Copy out all the rows below, substituting "Where do I click to" for each occurrence of "Where should I click to" and leaving everything else unchanged.
** Begin **
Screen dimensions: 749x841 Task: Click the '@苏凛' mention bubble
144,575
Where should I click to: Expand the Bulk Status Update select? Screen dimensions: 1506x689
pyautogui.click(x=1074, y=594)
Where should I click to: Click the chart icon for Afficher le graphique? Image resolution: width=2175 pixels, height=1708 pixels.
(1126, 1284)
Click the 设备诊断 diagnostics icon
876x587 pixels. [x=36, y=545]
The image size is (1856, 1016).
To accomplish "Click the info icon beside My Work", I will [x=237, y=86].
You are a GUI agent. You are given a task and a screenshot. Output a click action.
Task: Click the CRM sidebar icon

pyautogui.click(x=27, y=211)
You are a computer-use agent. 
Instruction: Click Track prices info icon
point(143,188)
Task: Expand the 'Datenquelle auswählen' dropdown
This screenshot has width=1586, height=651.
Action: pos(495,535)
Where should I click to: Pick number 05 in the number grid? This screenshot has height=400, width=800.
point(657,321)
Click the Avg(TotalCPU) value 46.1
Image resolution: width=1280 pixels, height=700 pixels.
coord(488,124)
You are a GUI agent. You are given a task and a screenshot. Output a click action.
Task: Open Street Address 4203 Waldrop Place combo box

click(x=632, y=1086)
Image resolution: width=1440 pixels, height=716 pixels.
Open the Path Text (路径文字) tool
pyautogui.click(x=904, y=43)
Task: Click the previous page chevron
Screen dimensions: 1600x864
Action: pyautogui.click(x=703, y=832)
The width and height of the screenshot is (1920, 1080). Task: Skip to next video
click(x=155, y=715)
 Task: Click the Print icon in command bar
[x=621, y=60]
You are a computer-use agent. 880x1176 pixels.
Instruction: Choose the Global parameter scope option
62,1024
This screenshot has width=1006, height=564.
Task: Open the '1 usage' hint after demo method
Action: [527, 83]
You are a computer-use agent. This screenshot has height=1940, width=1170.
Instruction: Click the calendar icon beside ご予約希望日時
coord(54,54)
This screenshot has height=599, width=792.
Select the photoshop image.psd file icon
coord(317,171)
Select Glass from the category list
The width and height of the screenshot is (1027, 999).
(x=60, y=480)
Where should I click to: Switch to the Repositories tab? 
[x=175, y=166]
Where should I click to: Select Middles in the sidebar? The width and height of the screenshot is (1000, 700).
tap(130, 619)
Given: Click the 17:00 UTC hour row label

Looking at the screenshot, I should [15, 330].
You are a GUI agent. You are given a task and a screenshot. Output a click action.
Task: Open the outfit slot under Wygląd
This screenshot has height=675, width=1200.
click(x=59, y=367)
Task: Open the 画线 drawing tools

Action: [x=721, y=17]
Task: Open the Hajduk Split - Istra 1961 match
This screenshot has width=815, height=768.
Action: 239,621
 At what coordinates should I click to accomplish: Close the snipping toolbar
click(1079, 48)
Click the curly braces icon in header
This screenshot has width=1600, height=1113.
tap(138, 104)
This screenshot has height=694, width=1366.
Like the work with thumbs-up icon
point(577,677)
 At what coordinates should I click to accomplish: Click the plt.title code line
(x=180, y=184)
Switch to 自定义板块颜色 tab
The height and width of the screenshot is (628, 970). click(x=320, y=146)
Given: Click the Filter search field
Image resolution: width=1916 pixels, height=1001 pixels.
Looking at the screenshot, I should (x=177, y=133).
** End **
#### [Result for this exercise]
Screen dimensions: 749x841 Task: Click the '@苏凛' mention bubble
144,575
Where do I click to: Expand the Bulk Status Update select? Screen dimensions: 1506x689
pyautogui.click(x=1074, y=594)
Where do I click to: Click the chart icon for Afficher le graphique? Image resolution: width=2175 pixels, height=1708 pixels.
(1126, 1284)
Click the 设备诊断 diagnostics icon
876x587 pixels. [x=36, y=545]
The image size is (1856, 1016).
To accomplish "Click the info icon beside My Work", I will [x=237, y=86].
You are a GUI agent. You are given a task and a screenshot. Output a click action.
Task: Click the CRM sidebar icon

pyautogui.click(x=27, y=211)
You are a computer-use agent. 
Instruction: Click Track prices info icon
point(143,188)
Task: Expand the 'Datenquelle auswählen' dropdown
This screenshot has width=1586, height=651.
Action: pos(495,535)
Where do I click to: Pick number 05 in the number grid? This screenshot has height=400, width=800.
point(657,321)
Click the Avg(TotalCPU) value 46.1
Image resolution: width=1280 pixels, height=700 pixels.
coord(488,124)
You are a GUI agent. You are given a task and a screenshot. Output a click action.
Task: Open Street Address 4203 Waldrop Place combo box

click(x=632, y=1086)
Image resolution: width=1440 pixels, height=716 pixels.
Open the Path Text (路径文字) tool
pyautogui.click(x=904, y=43)
Task: Click the previous page chevron
Screen dimensions: 1600x864
Action: pyautogui.click(x=703, y=832)
The width and height of the screenshot is (1920, 1080). Task: Skip to next video
click(x=155, y=715)
 Task: Click the Print icon in command bar
[x=621, y=60]
You are a computer-use agent. 880x1176 pixels.
Instruction: Choose the Global parameter scope option
62,1024
This screenshot has width=1006, height=564.
Task: Open the '1 usage' hint after demo method
Action: [527, 83]
You are a computer-use agent. This screenshot has height=1940, width=1170.
Instruction: Click the calendar icon beside ご予約希望日時
coord(54,54)
This screenshot has height=599, width=792.
Select the photoshop image.psd file icon
coord(317,171)
Select Glass from the category list
The width and height of the screenshot is (1027, 999).
(x=60, y=480)
Where do I click to: Switch to the Repositories tab? 
[x=175, y=166]
Where do I click to: Select Middles in the sidebar? The width and height of the screenshot is (1000, 700).
tap(130, 619)
Given: Click the 17:00 UTC hour row label

Looking at the screenshot, I should [15, 330].
You are a GUI agent. You are given a task and a screenshot. Output a click action.
Task: Open the outfit slot under Wygląd
This screenshot has height=675, width=1200.
click(x=59, y=367)
Task: Open the 画线 drawing tools

Action: [x=721, y=17]
Task: Open the Hajduk Split - Istra 1961 match
This screenshot has width=815, height=768.
Action: 239,621
 At what coordinates should I click to accomplish: Close the snipping toolbar
click(1079, 48)
Click the curly braces icon in header
This screenshot has width=1600, height=1113.
tap(138, 104)
This screenshot has height=694, width=1366.
Like the work with thumbs-up icon
point(577,677)
 At what coordinates should I click to accomplish: Click the plt.title code line
(x=180, y=184)
Switch to 自定义板块颜色 tab
The height and width of the screenshot is (628, 970). click(x=320, y=146)
Given: Click the Filter search field
Image resolution: width=1916 pixels, height=1001 pixels.
Looking at the screenshot, I should (x=177, y=133).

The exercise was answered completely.